National Insurance Co. Ltd. vs Kasheni And Ors. on 9 March, 2005

Equivalent citations: I(2006)ACC644, 2007ACJ43

Author: Ranjan Gogoi

Bench: Ranjan Gogoi, Amitava Roy

JUDGMENT
 

Ranjan Gogoi, J.
 

1. This appeal, by the insurer, under Section 173 of Motor Vehicles Act, 1988 (hereinafter referred to as 'the Act') is directed against the judgment and award dated 15.11.2002, passed by the learned Member, Motor Accidents Claims Tribunal, Nagaland, Dimapur in M.A.C. Case No. 117 of 1998. By the aforesaid award dated 15.11.2002, learned Tribunal has granted compensation to the extent of Rs. 2,22,000 in favour of the respondent-claimant on account of the death of her son in an incident which has been found by the learned Tribunal to have arisen out of the use of a motor vehicle (autorickshaw) bearing registration No. NL 01-T 2217.

2. To appreciate the challenge made, the cases brought by the respective parties before the learned Tribunal may briefly be noticed at this stage.

Respondent No. 1, claimant, is mother of one Kughavi who, it is claimed, was travelling in an autorickshaw bearing registration No. NL 01-T 2217 on 11.10.1997 as a bona fide passenger. According to the claimant-respondent, on the said date, when the autorickshaw was passing through Eros Line, some unidentified persons tried to stop the vehicle, but the driver of the vehicle instead of stopping had speeded away. Thereafter, according to claimant-respondent, the persons who tried to stop the autorickshaw fired on the autorickshaw from behind and the bullet hit the son of the claimant-respondent killing him on the spot. According to claimant-respondent, the driver of the autorickshaw fled from the place of occurrence and thereafter the assailants had set the autorickshaw on fire. On the above facts, claimant-respondent approached the learned Tribunal for grant of compensation on account of the death of her son and contended that such death had occurred while her son was travelling in the autorickshaw as a bona fide passenger and, therefore, the incident in which her son was killed occurred in the course of the use of vehicle in a public place. On the basis of the claim petition filed, M.A.C. Case No. 117 of 1998 was registered before the learned Claims Tribunal at Dimapur.

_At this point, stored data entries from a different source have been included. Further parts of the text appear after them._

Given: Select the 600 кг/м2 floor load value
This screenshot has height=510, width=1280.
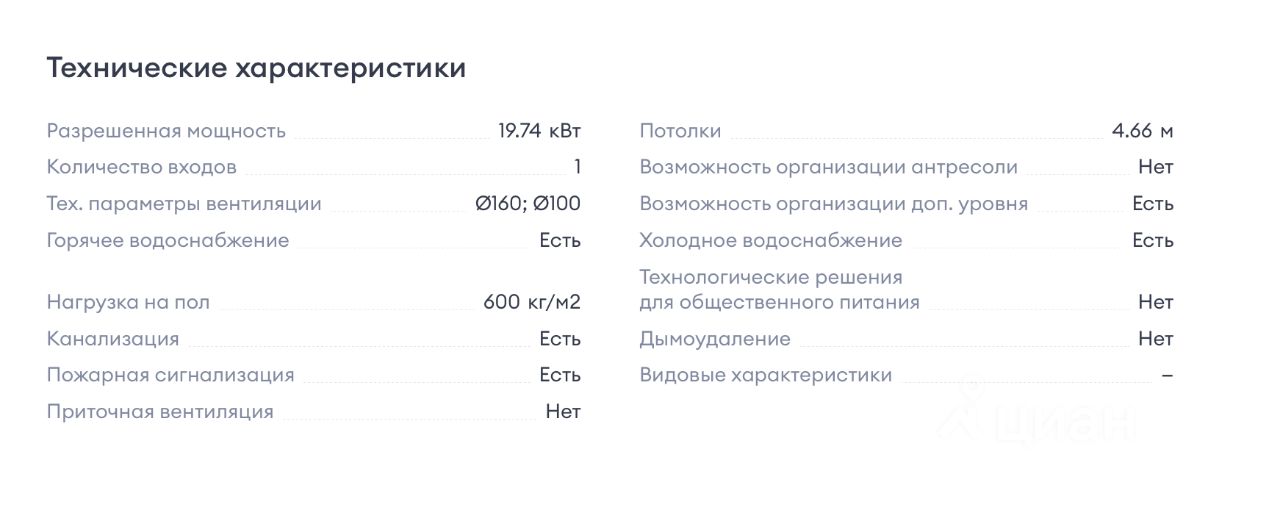Looking at the screenshot, I should coord(531,302).
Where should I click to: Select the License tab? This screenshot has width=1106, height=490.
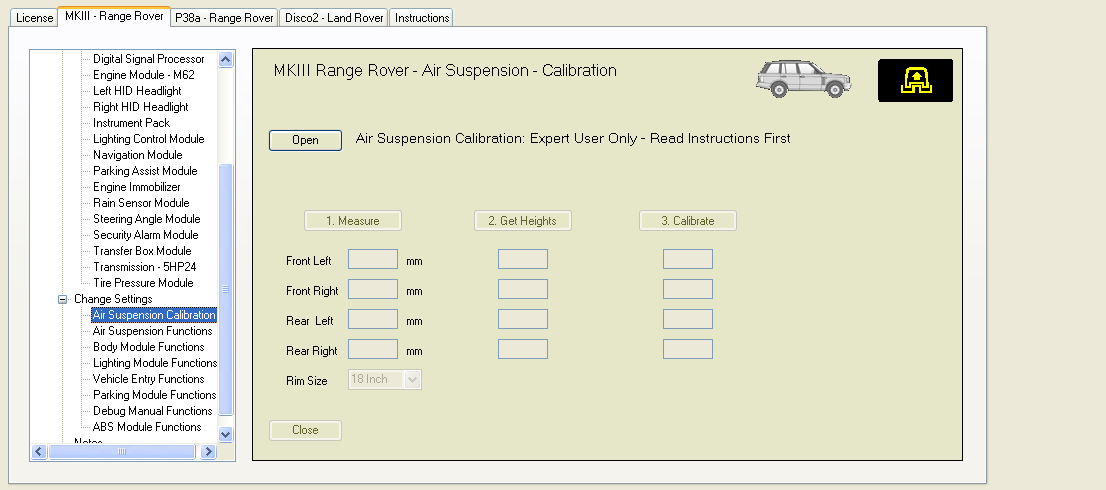click(x=35, y=18)
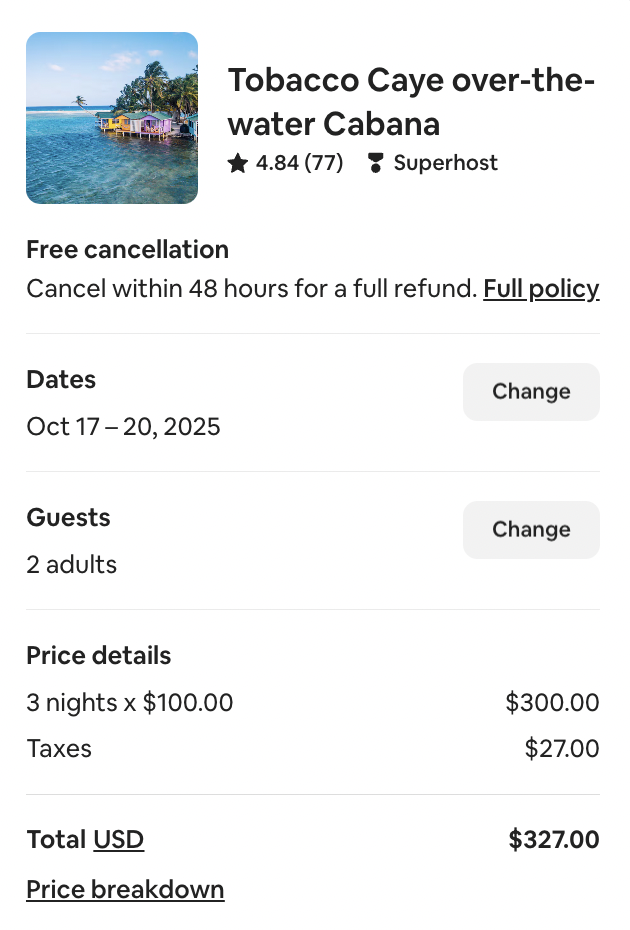
Task: Open the cabana listing photo
Action: coord(112,118)
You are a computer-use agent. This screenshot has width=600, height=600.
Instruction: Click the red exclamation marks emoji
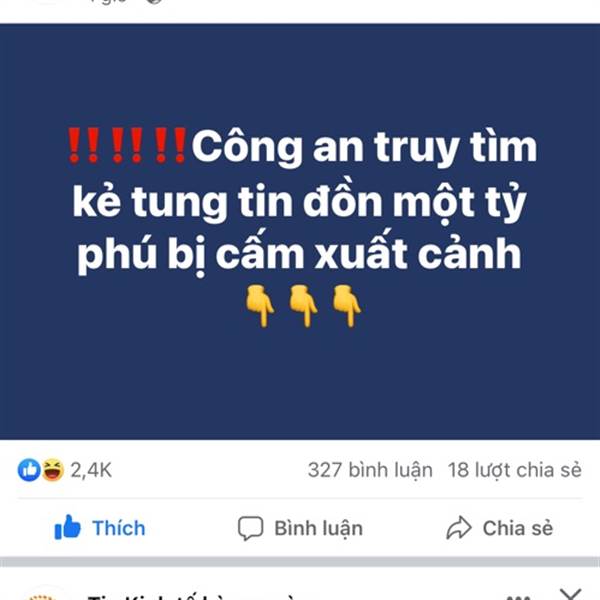click(127, 145)
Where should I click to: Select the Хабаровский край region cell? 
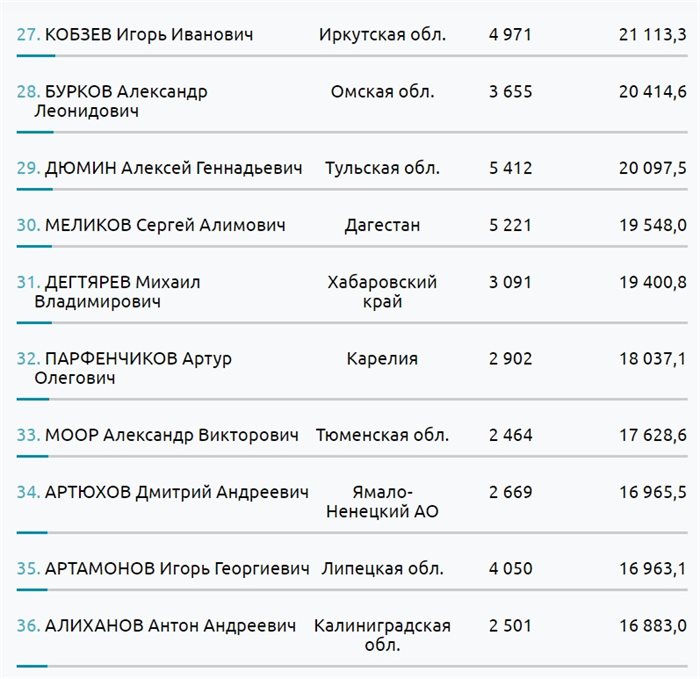point(382,292)
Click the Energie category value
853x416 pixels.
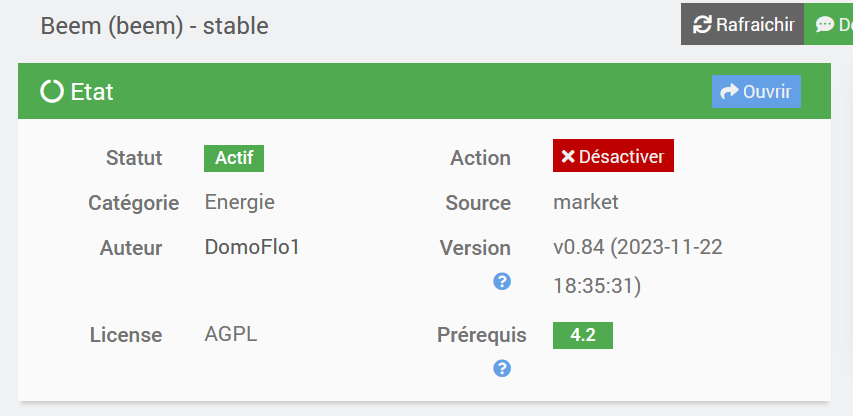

3. The claim made by the claimant-respondent was resisted by the appellant insurer as well as the owner of the vehicle by filing their respective written statement.

In the written statement filed, the appellant insurer, apart from putting the claim out to strict proof that the autorickshaw was driven under a valid permit and by a person having a valid licence at the time of the incident, had contended that the statements made in the claim petition and the police report filed along with had clearly established that the death of the son of the claimant-respondent was on account of a murder which was committed at a time when the deceased was travelling in the vehicle. The insurer had, therefore, pleaded in the written statement filed that the alleged incident was not on account of the use of the motor vehicle and that there was no rash and negligent driving of the vehicle leading to the death of the son of the claimant. The insurer had also contested the claim of the respondent-claimant on the point of quantum of the compensation, if any, payable.

The owner of the vehicle (autorickshaw) in the written statement filed, had taken the stand that on the relevant day, the deceased along with another were travelling in the autorickshaw forcibly and they were being chased by some unknown miscreants in 3 Gypsy vehicles. Owner of autorickshaw, in the written statement filed, had further taken the stand that the aforesaid unknown miscreants who were chasing the deceased and his co-passenger overtook the autorickshaw and subsequently shot dead the son of claimant-respondent and abducted his co-passenger.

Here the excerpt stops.